* _EXERCISE DETAILS_: Every line that holds the word "Összes" needs to be copied from the data below.

* _THE DATA_:
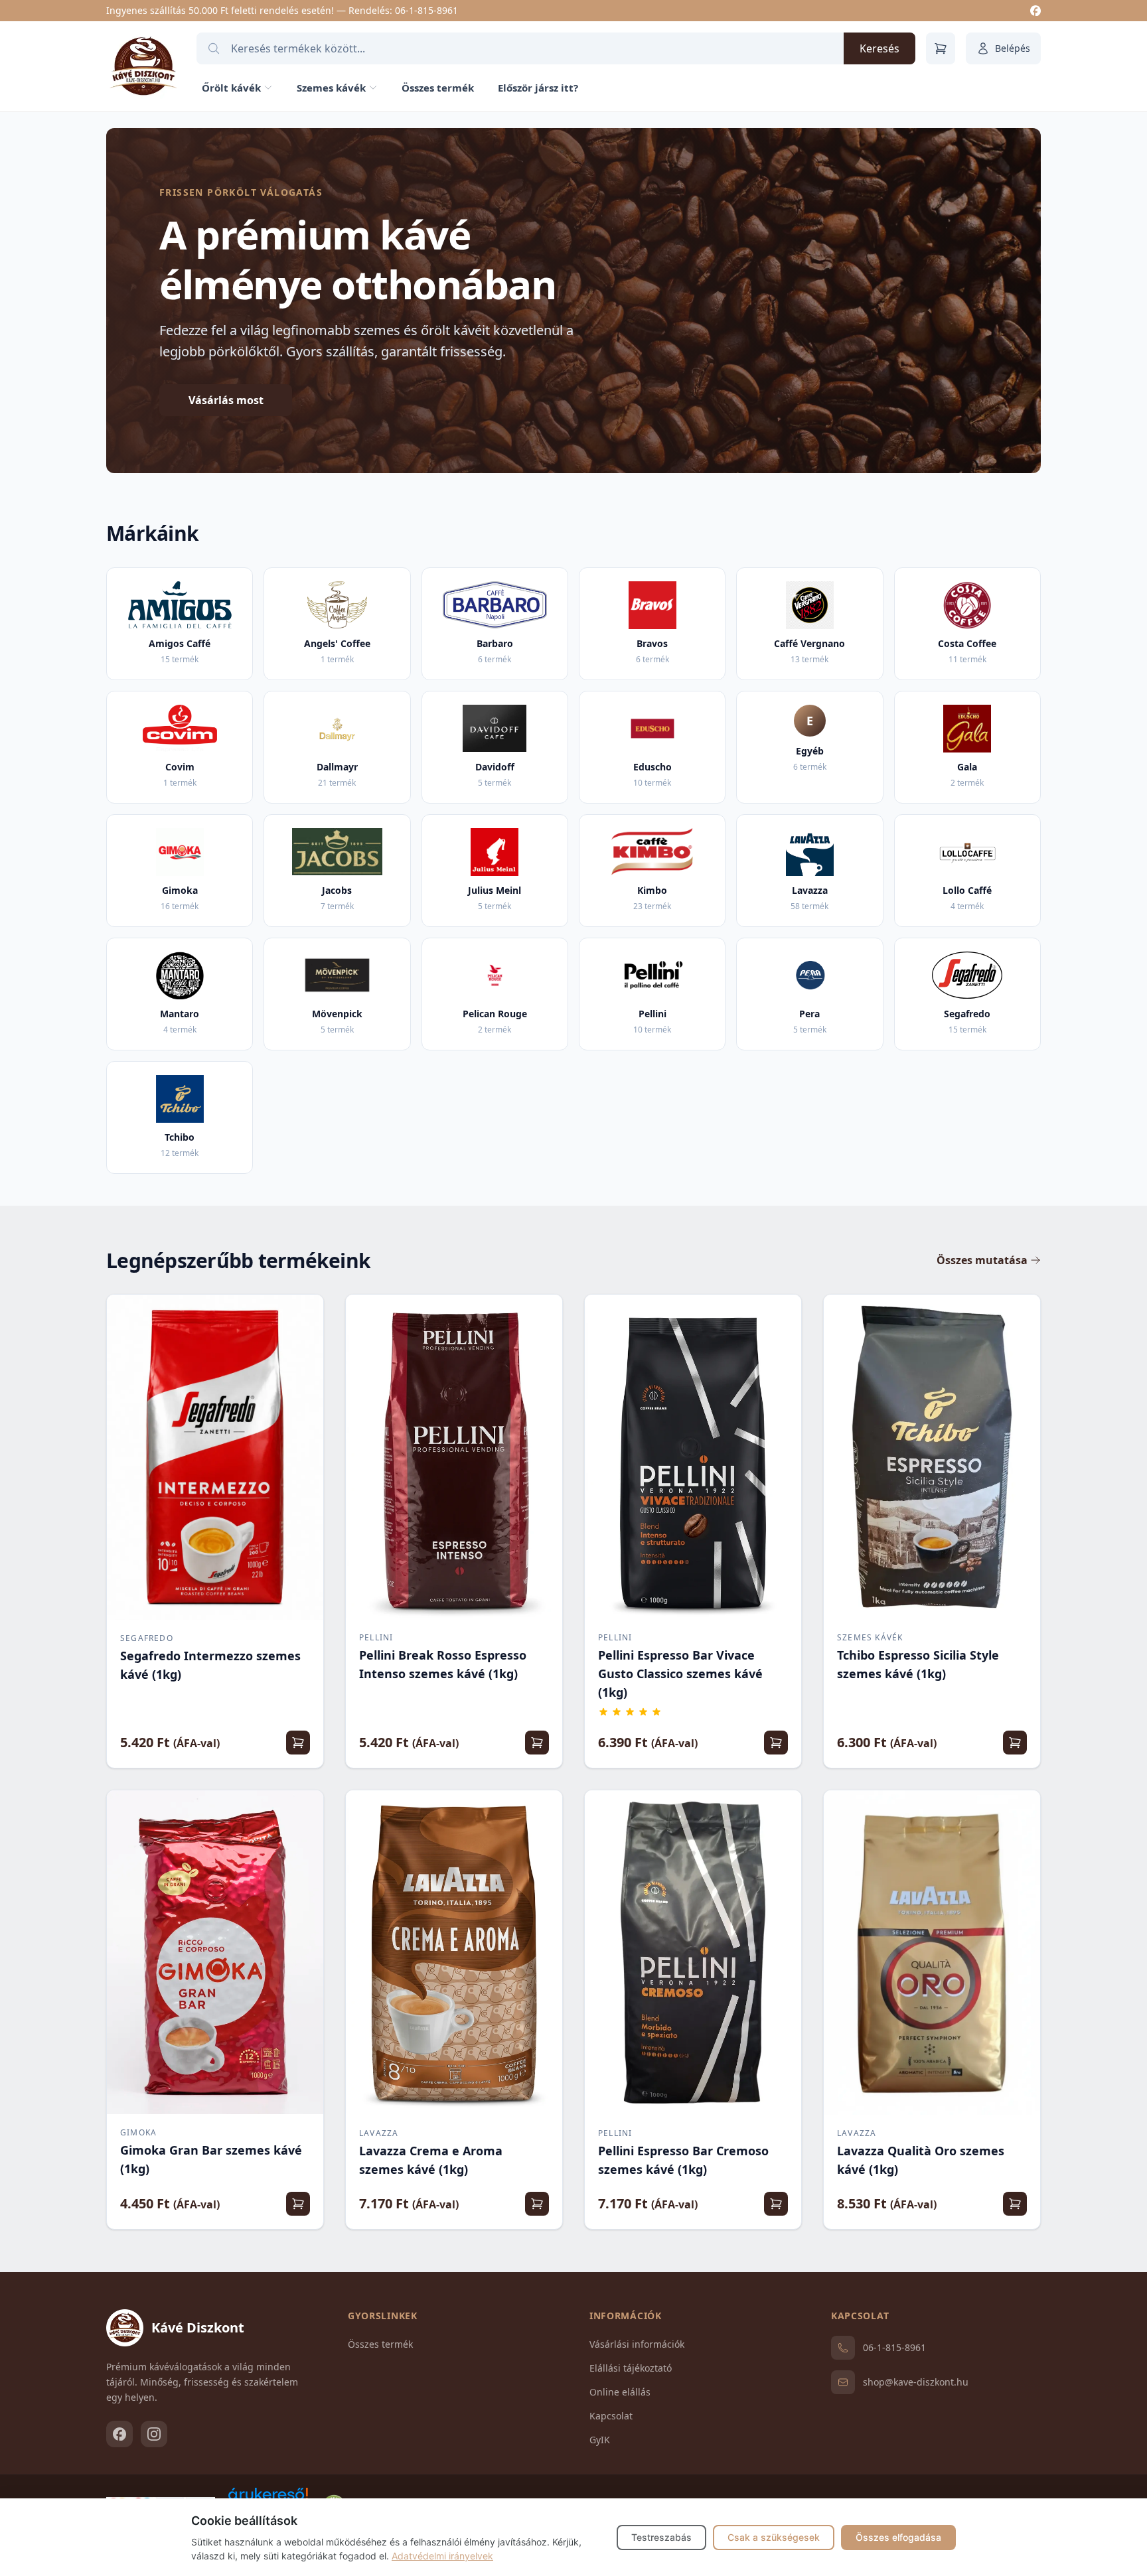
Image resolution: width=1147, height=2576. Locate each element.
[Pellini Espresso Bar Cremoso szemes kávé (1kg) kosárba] (776, 2204)
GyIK (599, 2439)
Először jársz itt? (538, 87)
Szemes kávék (331, 87)
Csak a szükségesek (773, 2537)
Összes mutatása (982, 1260)
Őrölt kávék (231, 87)
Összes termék (438, 87)
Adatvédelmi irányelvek (442, 2555)
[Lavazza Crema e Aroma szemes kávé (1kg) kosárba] (537, 2204)
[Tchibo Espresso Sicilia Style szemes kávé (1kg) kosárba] (1015, 1742)
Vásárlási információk (636, 2344)
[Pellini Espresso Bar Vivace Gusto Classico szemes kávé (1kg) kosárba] (776, 1742)
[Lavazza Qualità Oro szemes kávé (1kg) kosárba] (1015, 2204)
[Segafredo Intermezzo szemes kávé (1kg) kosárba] (298, 1742)
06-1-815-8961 (426, 10)
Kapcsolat (611, 2415)
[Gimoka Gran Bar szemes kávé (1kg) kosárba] (298, 2204)
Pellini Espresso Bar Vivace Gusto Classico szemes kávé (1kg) (680, 1673)
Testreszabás (661, 2537)
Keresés (879, 48)
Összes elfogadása (898, 2537)
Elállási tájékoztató (630, 2368)
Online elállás (619, 2392)
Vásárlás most (226, 400)
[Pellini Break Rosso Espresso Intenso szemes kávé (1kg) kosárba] (537, 1742)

* _TASK SOLUTION_:
Összes mutatása (982, 1260)
Összes termék (438, 87)
Összes elfogadása (898, 2537)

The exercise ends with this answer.